» **Your assignment**
Could you set down every record exactly as it appears?

Pixel coordinate grounding data
- - - - -
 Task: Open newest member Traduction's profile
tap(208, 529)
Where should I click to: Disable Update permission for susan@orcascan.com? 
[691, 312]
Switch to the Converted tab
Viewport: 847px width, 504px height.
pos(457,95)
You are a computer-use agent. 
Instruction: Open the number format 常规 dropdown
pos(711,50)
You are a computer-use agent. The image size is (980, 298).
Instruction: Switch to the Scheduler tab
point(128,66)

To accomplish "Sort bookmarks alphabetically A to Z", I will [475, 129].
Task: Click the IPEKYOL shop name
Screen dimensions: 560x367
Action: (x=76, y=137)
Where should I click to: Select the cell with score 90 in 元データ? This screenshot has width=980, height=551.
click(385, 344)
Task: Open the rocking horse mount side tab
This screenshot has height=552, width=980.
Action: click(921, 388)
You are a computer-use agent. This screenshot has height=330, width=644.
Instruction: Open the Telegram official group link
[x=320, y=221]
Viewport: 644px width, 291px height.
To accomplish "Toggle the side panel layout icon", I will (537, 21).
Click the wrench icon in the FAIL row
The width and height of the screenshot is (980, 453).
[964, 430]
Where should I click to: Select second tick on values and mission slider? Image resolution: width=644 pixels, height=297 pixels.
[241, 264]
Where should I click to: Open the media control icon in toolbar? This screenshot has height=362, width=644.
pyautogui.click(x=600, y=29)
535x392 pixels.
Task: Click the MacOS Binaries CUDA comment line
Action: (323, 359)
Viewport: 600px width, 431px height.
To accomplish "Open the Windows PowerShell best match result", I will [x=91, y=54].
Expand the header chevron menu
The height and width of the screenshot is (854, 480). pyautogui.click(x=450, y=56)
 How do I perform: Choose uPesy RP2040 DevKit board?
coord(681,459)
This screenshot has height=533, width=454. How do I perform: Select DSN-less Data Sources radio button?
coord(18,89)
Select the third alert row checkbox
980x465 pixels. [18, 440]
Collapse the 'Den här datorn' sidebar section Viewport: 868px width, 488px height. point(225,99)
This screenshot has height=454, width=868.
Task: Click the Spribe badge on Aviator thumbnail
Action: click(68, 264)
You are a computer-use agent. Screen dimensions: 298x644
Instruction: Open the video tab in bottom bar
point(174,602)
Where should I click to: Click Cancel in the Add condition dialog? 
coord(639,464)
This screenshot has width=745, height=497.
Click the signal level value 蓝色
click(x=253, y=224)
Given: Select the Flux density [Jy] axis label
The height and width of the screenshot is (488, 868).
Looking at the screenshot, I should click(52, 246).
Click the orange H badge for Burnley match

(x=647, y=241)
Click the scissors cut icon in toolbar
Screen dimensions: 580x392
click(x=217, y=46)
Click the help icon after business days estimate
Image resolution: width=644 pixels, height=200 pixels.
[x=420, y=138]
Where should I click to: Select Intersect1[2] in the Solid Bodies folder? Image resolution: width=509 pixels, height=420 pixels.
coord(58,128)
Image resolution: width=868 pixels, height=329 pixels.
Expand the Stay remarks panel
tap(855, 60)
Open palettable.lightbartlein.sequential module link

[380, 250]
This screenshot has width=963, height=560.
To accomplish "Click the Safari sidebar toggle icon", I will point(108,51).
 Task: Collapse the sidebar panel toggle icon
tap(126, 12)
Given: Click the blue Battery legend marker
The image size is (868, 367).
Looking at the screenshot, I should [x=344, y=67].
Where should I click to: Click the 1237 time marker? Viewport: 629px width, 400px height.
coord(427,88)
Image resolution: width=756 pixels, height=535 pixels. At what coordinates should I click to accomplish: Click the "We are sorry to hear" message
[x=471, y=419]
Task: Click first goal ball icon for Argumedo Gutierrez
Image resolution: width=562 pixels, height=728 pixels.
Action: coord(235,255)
- - - - -
» **Problem solution**
 Task: Open newest member Traduction's profile
tap(208, 529)
Where should I click to: Disable Update permission for susan@orcascan.com? 
[691, 312]
Switch to the Converted tab
Viewport: 847px width, 504px height.
pos(457,95)
You are a computer-use agent. 
Instruction: Open the number format 常规 dropdown
pos(711,50)
You are a computer-use agent. The image size is (980, 298).
Instruction: Switch to the Scheduler tab
point(128,66)

To accomplish "Sort bookmarks alphabetically A to Z", I will [475, 129].
Task: Click the IPEKYOL shop name
Screen dimensions: 560x367
Action: (x=76, y=137)
Where should I click to: Select the cell with score 90 in 元データ? This screenshot has width=980, height=551.
click(385, 344)
Task: Open the rocking horse mount side tab
This screenshot has height=552, width=980.
Action: click(921, 388)
You are a computer-use agent. This screenshot has height=330, width=644.
Instruction: Open the Telegram official group link
[x=320, y=221]
Viewport: 644px width, 291px height.
To accomplish "Toggle the side panel layout icon", I will (537, 21).
Click the wrench icon in the FAIL row
The width and height of the screenshot is (980, 453).
[964, 430]
Where should I click to: Select second tick on values and mission slider? Image resolution: width=644 pixels, height=297 pixels.
[241, 264]
Where should I click to: Open the media control icon in toolbar? This screenshot has height=362, width=644.
pyautogui.click(x=600, y=29)
535x392 pixels.
Task: Click the MacOS Binaries CUDA comment line
Action: (323, 359)
Viewport: 600px width, 431px height.
To accomplish "Open the Windows PowerShell best match result", I will [x=91, y=54].
Expand the header chevron menu
The height and width of the screenshot is (854, 480). pyautogui.click(x=450, y=56)
 How do I perform: Choose uPesy RP2040 DevKit board?
coord(681,459)
This screenshot has height=533, width=454. How do I perform: Select DSN-less Data Sources radio button?
coord(18,89)
Select the third alert row checkbox
980x465 pixels. [18, 440]
Collapse the 'Den här datorn' sidebar section Viewport: 868px width, 488px height. point(225,99)
This screenshot has height=454, width=868.
Task: Click the Spribe badge on Aviator thumbnail
Action: click(68, 264)
You are a computer-use agent. Screen dimensions: 298x644
Instruction: Open the video tab in bottom bar
point(174,602)
Where should I click to: Click Cancel in the Add condition dialog? 
coord(639,464)
This screenshot has width=745, height=497.
Click the signal level value 蓝色
click(x=253, y=224)
Given: Select the Flux density [Jy] axis label
The height and width of the screenshot is (488, 868).
Looking at the screenshot, I should click(52, 246).
Click the orange H badge for Burnley match

(x=647, y=241)
Click the scissors cut icon in toolbar
Screen dimensions: 580x392
click(x=217, y=46)
Click the help icon after business days estimate
Image resolution: width=644 pixels, height=200 pixels.
[x=420, y=138]
Where should I click to: Select Intersect1[2] in the Solid Bodies folder? Image resolution: width=509 pixels, height=420 pixels.
coord(58,128)
Image resolution: width=868 pixels, height=329 pixels.
Expand the Stay remarks panel
tap(855, 60)
Open palettable.lightbartlein.sequential module link

[380, 250]
This screenshot has width=963, height=560.
To accomplish "Click the Safari sidebar toggle icon", I will point(108,51).
 Task: Collapse the sidebar panel toggle icon
tap(126, 12)
Given: Click the blue Battery legend marker
The image size is (868, 367).
Looking at the screenshot, I should [x=344, y=67].
Where should I click to: Click the 1237 time marker? Viewport: 629px width, 400px height.
coord(427,88)
Image resolution: width=756 pixels, height=535 pixels. At what coordinates should I click to accomplish: Click the "We are sorry to hear" message
[x=471, y=419]
Task: Click first goal ball icon for Argumedo Gutierrez
Image resolution: width=562 pixels, height=728 pixels.
Action: coord(235,255)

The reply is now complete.